Count On It: Breath, Focus, Grit

The picture book Sarah and the Big Wave tells the story of Sarah Gerhardt—the first woman to surf Mavericks. When Sarah is held under the water by a wave, she does something deceptively simple: she counts. What reads as a small detail turns out to be deeply instructive, and what appears instinctive is, in fact, very strategic. Neuroscience suggests we cannot meaningfully count and catastrophize at the same time.

Counting is a structured, goal-directed act that recruits executive control and working memory—the systems that allow us to aim attention deliberately and stay oriented under demand. When these systems are engaged, the brain’s default patterns associated with rumination and worry quiet—not because fear disappears, but because attention has been given a job.

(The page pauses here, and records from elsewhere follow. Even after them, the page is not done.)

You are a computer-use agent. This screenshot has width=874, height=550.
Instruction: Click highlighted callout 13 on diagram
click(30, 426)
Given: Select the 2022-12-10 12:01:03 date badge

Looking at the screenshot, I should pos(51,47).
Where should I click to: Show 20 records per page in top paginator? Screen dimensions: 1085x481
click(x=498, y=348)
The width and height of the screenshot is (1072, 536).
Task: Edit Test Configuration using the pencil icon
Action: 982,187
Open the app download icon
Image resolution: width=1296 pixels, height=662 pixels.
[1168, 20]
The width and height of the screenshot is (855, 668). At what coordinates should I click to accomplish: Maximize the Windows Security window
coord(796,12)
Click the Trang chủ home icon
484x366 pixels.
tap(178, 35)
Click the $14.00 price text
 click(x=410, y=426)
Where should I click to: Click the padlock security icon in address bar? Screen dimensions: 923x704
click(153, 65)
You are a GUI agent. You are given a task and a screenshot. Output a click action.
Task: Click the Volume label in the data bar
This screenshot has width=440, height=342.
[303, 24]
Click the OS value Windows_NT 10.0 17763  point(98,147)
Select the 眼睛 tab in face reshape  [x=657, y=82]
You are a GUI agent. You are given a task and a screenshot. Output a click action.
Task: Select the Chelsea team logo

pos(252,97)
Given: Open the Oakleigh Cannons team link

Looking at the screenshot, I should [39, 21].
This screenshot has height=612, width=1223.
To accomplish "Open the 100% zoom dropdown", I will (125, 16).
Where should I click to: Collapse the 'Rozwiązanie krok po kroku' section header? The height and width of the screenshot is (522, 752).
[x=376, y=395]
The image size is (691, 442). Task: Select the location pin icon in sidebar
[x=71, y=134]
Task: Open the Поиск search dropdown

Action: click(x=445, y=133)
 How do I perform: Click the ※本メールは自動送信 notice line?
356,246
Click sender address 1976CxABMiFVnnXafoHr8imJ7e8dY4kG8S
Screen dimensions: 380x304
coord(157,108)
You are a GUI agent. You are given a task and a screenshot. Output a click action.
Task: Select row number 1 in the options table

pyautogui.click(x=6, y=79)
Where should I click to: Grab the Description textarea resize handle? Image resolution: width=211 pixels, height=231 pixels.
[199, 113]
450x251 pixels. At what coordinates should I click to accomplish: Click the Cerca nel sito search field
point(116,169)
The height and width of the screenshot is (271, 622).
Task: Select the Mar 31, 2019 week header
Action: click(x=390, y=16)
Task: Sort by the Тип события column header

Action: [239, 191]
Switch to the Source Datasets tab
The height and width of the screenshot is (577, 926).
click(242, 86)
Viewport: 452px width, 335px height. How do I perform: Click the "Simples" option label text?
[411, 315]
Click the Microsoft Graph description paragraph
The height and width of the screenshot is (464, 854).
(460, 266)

The point isn’t that worry becomes impossible—it’s that counting makes worry harder to hijack attention, by intentionally occupying the same limited mental bandwidth with a deliberate, repeatable focus.This is not avoidance. It is intentional cognitive redirection—and it is a trainable skill.

Counting organizes the mind and breath stabilizes the body. When the two are paired, their effects are not merely additive—they are reinforcing. Counting alone is cognitively grounding. But counting with slow, intentional breathing becomes physiologically stabilizing. Research on paced breathing shows consistent effects on autonomic regulation, including increases in vagally mediated heart-rate variability (HRV), a marker of nervous system flexibility and stress resilience.

So when we pair breath with counting, we are training two systems at once:

  • Cognitive anchoring — attention has a clear, repeatable job

  • Physiological support — arousal lowers and internal rhythm steadies

This is not incidental. It is intentional design—and it sits at the core of peak performance.

From classroom to competition, we embed the same skills, tools, and strategies because the nervous system does not change with the environment—only the demands do. Whether a child is navigating frustration in a kindergarten classroom or an athlete is managing physiological stress in the pool, the underlying requirement is the same: access to attention, regulation, and choice under pressure.

Young children may not yet carry “adult worry,” but they absolutely experience overwhelm, frustration, fear of making mistakes, and the panic of “I can’t do it.”  Counting gives a child something concrete and doable in the moment: I know what to do. I can stay with this.
Breathing adds a felt sense of internal safety: My body can settle. I can get back in control. Together, counting and breath build agency—and agency is the cornerstone of resilience.This is the difference between being told to “calm down” and being taught how to create calm.

The apnea work adults engage in is not simply breath-hold training—it is attention training under physiological demand. As CO₂ rises, the mind naturally begins to forecast danger: I can’t. I need air. Something’s wrong. Counting becomes a way to prevent attention from collapsing into that narrative, keeping the mind organized while the body is under demand. So in the pool, just as in the classroom, we are practicing the same essential capacity: Stay present. Stay oriented. Keep access.

What makes Sarah and the Big Wave such a powerful bridge is that it connects story, science, and performance—revealing how focus shapes what we can access under pressure. Sarah’s moment under the wave isn’t bravado—it is attentional control: choosing focus over fear in real time.

That is what we are teaching when we say, “Count with your breath.”  Determination is not just personality.  Resilience is not just toughness. Grit is trainable.